● RECORDED DATA:
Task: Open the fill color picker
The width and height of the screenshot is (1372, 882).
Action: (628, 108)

---

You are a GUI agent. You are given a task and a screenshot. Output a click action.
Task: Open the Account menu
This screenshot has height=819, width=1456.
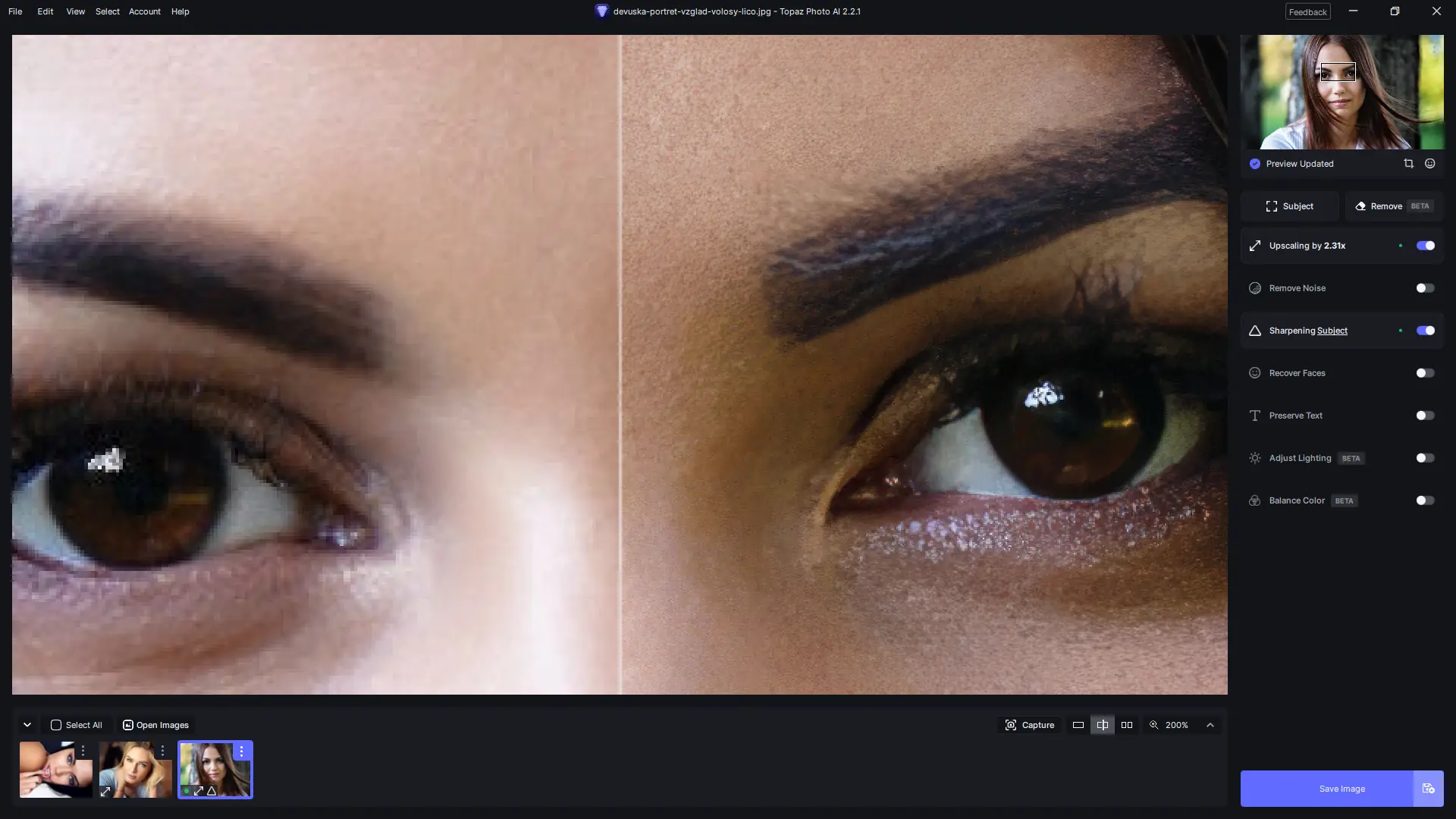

● DIRECTIONS FOR THIS TASK: Offset the coordinates in the answers by -3, beginning at the line that contains "Task: Open the fill color picker" and stopping after the line that contains "Action: (628, 108)", and rewrite all those lines of the listing, requests included.

● THE ANSWER:
Task: Open the fill color picker
The width and height of the screenshot is (1372, 882).
Action: (625, 105)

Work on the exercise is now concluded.